Ces constatations ne sont pas seulement théoriques. Une enquête également récente confirme l’effet bénéfique de l’exercice physique sur les fonctions mentales. En se basant sur des recherches antérieures suggérant que les personnes pratiquant une activité sportive régulière réduisaient plus lentement la région cérébrale (hippocampe) responsable pour la mémoire, ces chercheurs ont voulu examiner les effets de l’exercice aérobique régulière sur le cerveau, même si on commençait l’activité à un âge avancé. Les résultats ont été impressionnants. Les participants au programme de gymnastique, d’âge moyen 67 ans, n’ont pas seulement stoppé l’amincissement de l’hippocampe, mais l’ont même augmenté de 1 à 2% après une année d’exercice physique. Selon les auteurs, cela correspond à une « inversion » du vieillissement cérébral de 1 à 2 ans!

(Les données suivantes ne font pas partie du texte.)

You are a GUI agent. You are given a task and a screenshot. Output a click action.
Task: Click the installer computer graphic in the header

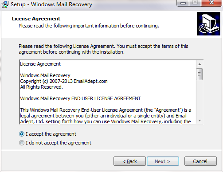(208, 24)
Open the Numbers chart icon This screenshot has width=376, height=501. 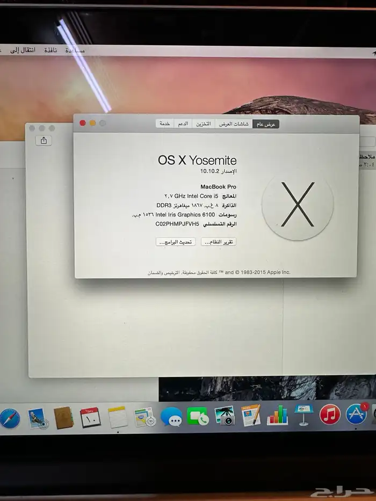[277, 415]
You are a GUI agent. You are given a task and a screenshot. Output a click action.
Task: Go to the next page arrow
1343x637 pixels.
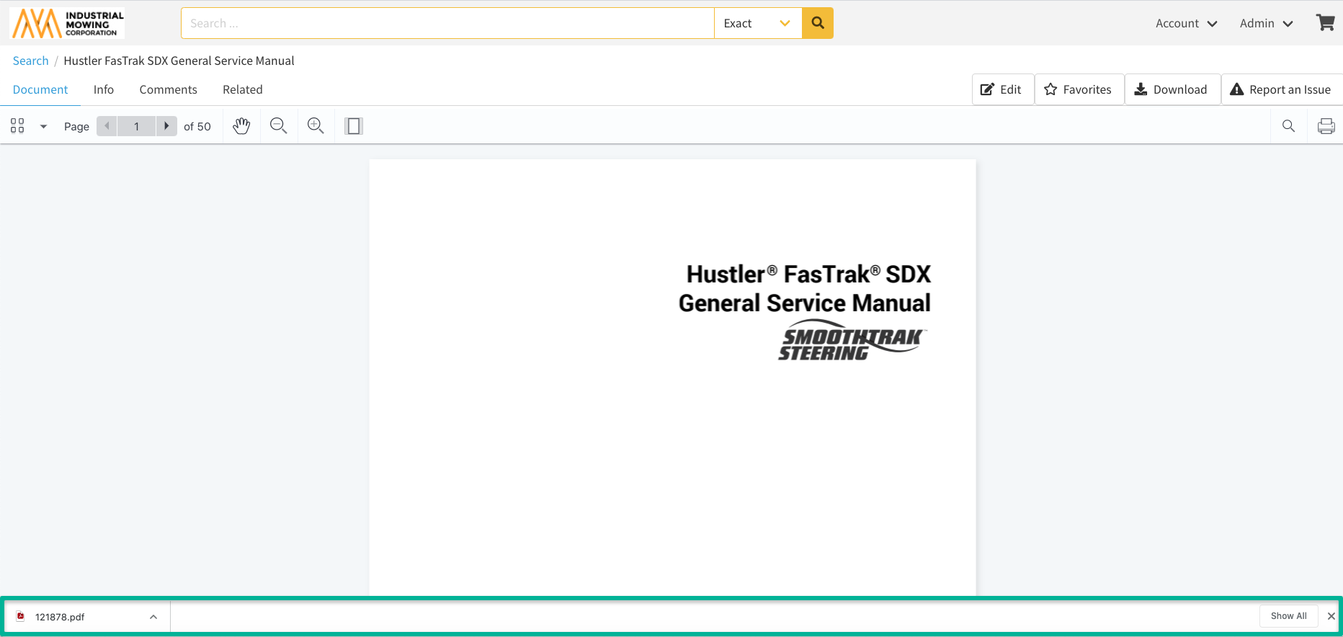(166, 126)
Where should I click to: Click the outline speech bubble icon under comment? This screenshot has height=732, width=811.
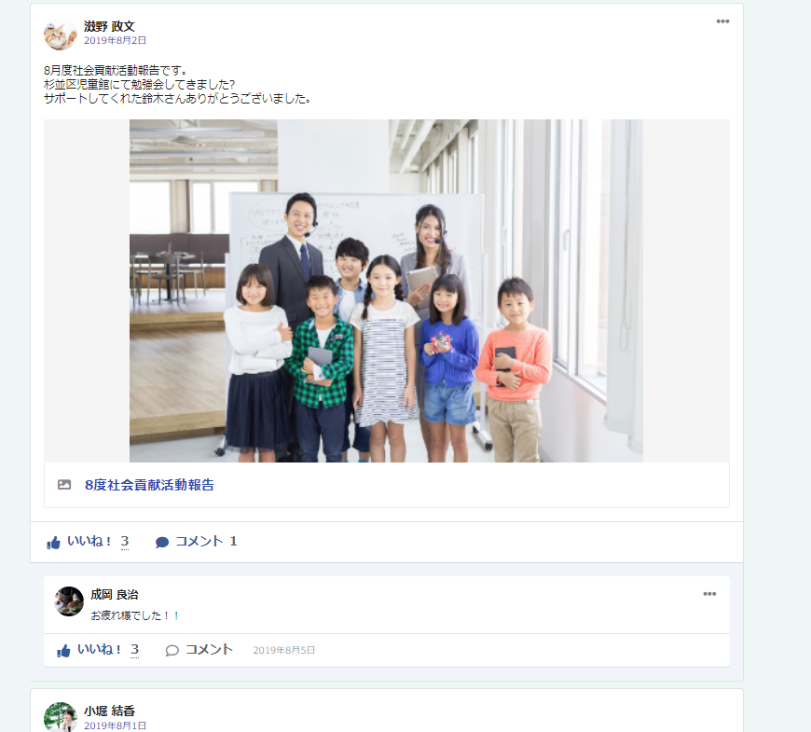[172, 650]
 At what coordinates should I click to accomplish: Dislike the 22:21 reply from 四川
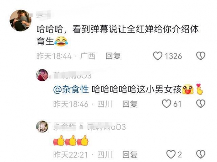(201, 154)
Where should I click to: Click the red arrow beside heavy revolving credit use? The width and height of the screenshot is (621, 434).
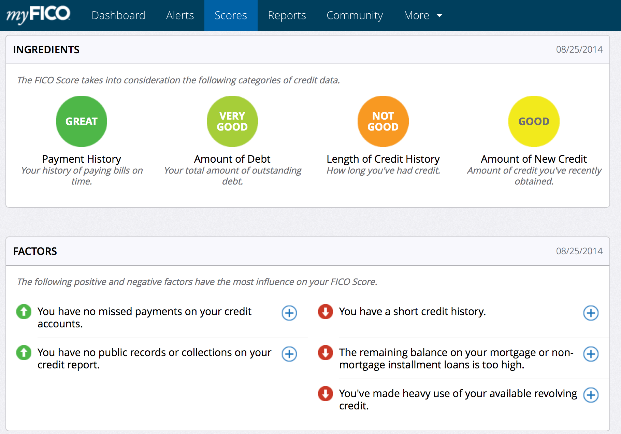326,394
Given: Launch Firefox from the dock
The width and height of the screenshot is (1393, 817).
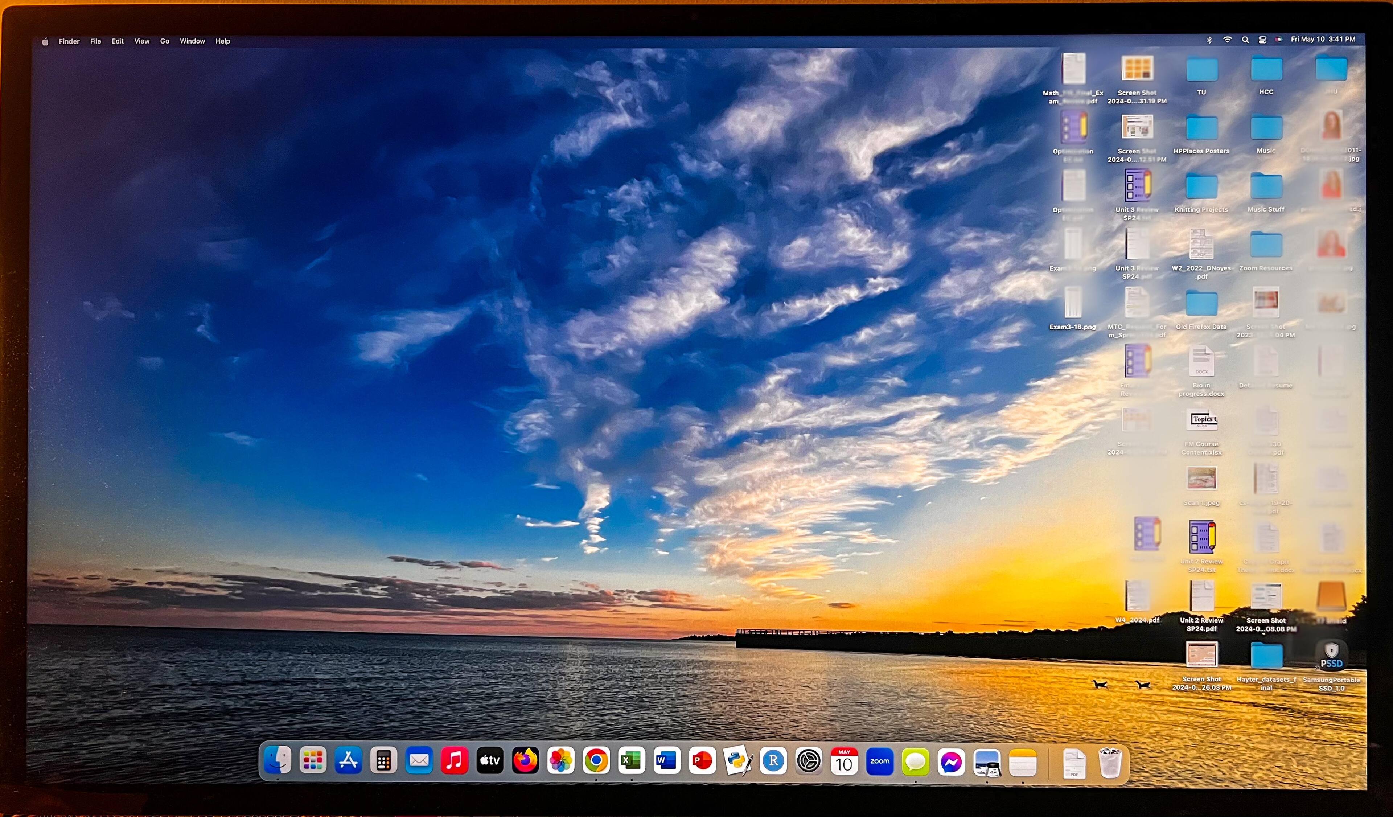Looking at the screenshot, I should tap(525, 760).
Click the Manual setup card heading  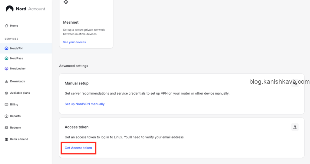[77, 83]
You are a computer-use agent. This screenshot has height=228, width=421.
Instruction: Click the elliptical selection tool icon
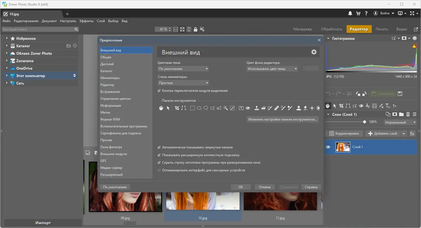pos(199,108)
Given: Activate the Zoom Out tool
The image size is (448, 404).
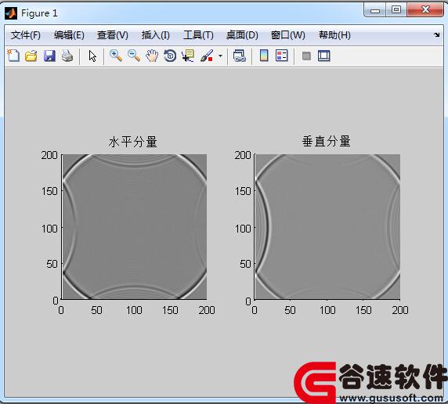Looking at the screenshot, I should (x=134, y=56).
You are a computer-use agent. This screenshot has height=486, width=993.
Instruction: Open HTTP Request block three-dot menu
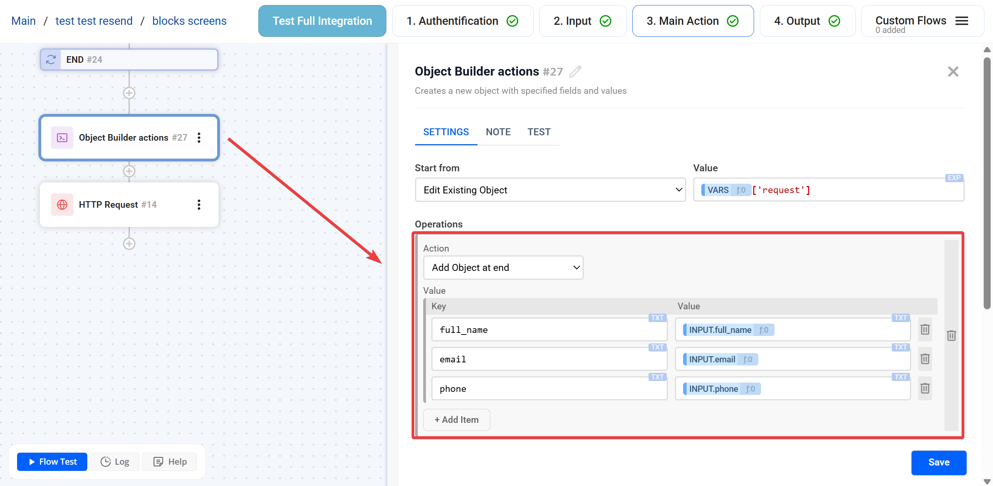click(x=199, y=205)
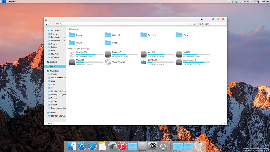Click the This PC menu bar item

[12, 1]
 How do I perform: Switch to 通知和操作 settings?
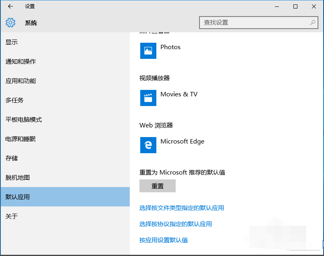20,61
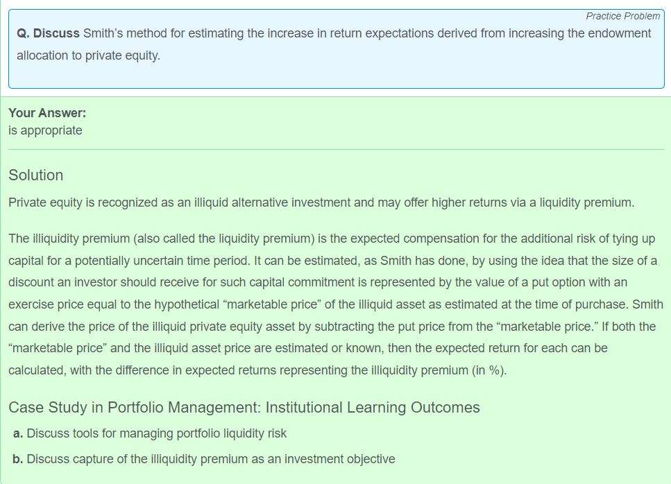This screenshot has height=484, width=671.
Task: Select the 'Q. Discuss' question heading
Action: pos(48,33)
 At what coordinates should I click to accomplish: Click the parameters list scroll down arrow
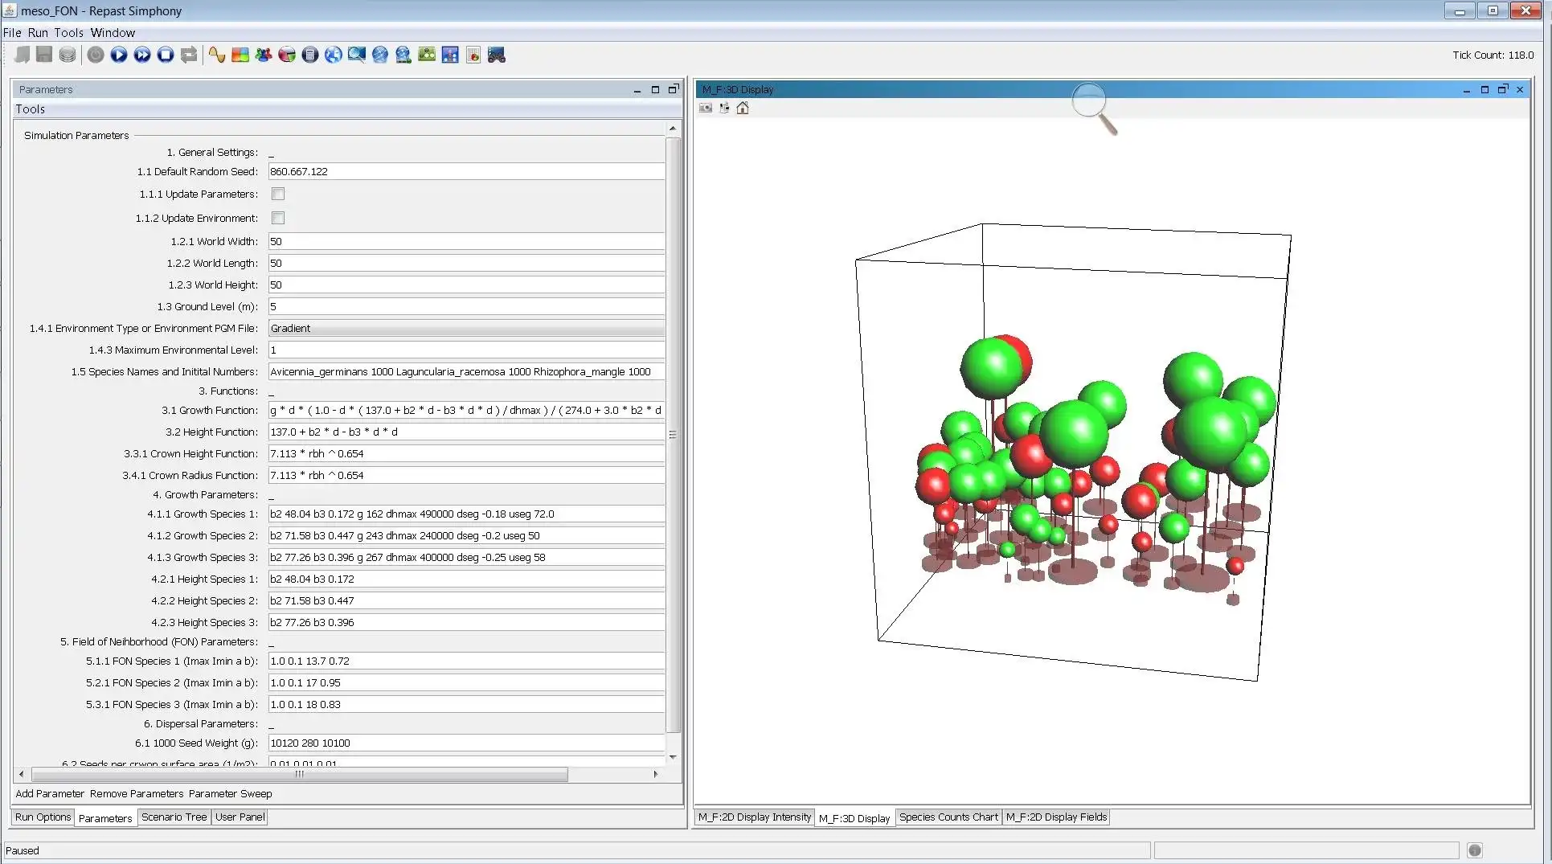point(673,757)
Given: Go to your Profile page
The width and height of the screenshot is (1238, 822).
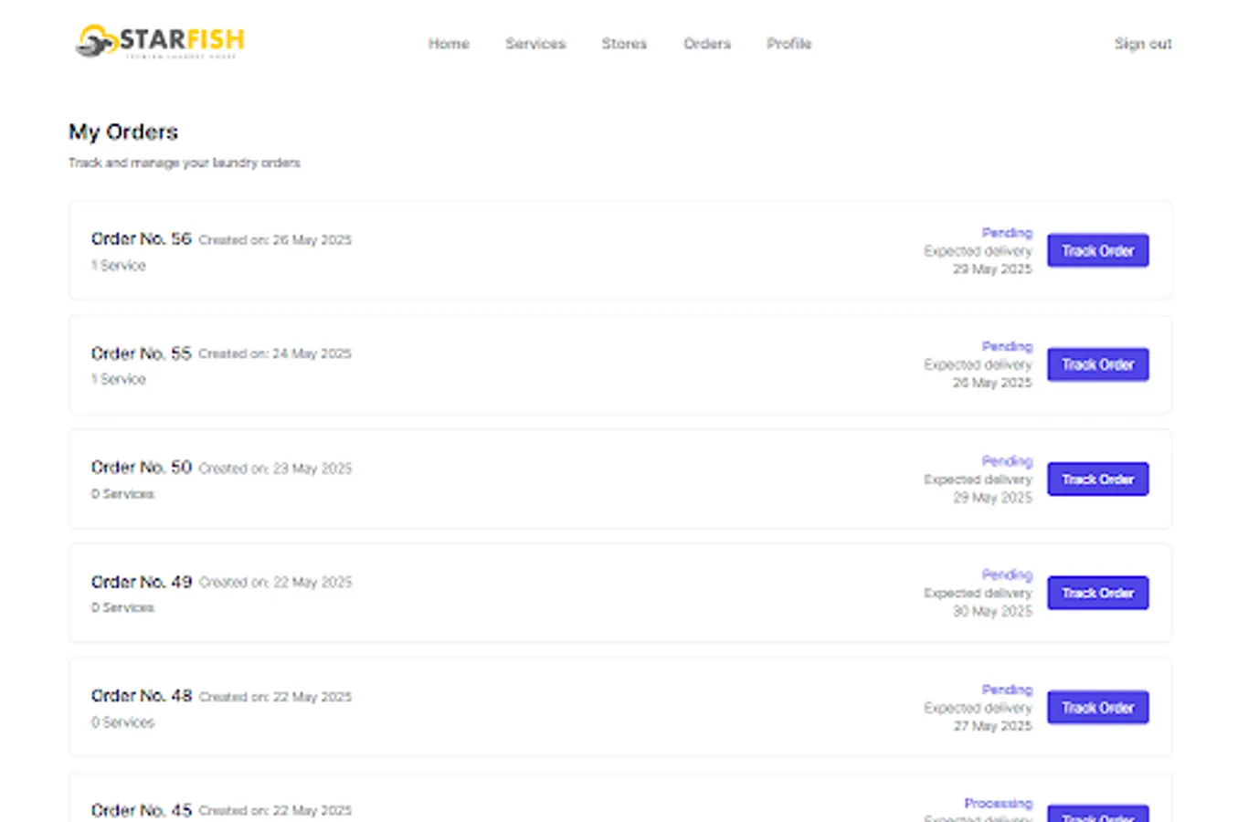Looking at the screenshot, I should coord(788,43).
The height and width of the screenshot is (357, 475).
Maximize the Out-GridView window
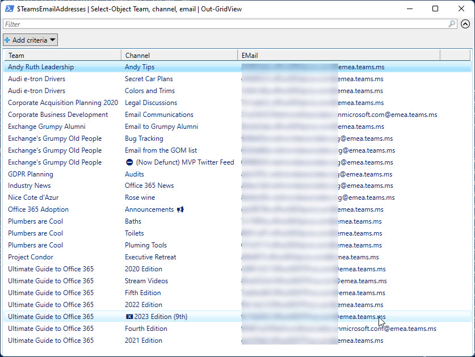click(435, 9)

La priorité de « prévenir » au lieu de « guérir » est donc indéniable. L’un des paris les plus importants de la médecine et de la société dans les années à venir sera donc d’orienter les services à disposition plus vers la «santé», en y donnant le même accent que nous donnons actuellement à la « maladie ». En tant que médecins, nous devons donner plus de terrain au principe  » celui en bonne santé, qu’il reste en bonne santé » et ne pas attendre que le « bien le plus précieux » soit perdu, avant d’agir.

La nécessité d’un modèle de médecine préventive personnalisé est claire. Ce modèle met l’accent sur les besoins particuliers de l’individu en vue d’éliminer les habitudes et les facteurs qui menacent la santé avant que leurs effets néfastes ne se manifestent. Le traitement du patient doit être holistique, impliquant nécessairement des médecins de différentes spécialités. Le point le plus important, cependant, pour que ce modèle porte ses fruits est une relation médecin-patient basée sur la collaboration. Cela implique une participation active du patient. Le médecin nous indiquera le chemin et nous inspirera à le parvenir. Mais c’est à nous de recruter notre propre énergie et parfois même notre discipline afin d’avancer.

Par conséquent, dans l’espoir d’un futur avec moins de maladies, moins d’hospitalisations et moins de dépendances «fonctionnelles», votre participation active est une condition sine qua non. Le meilleur médecin c’est vous-même.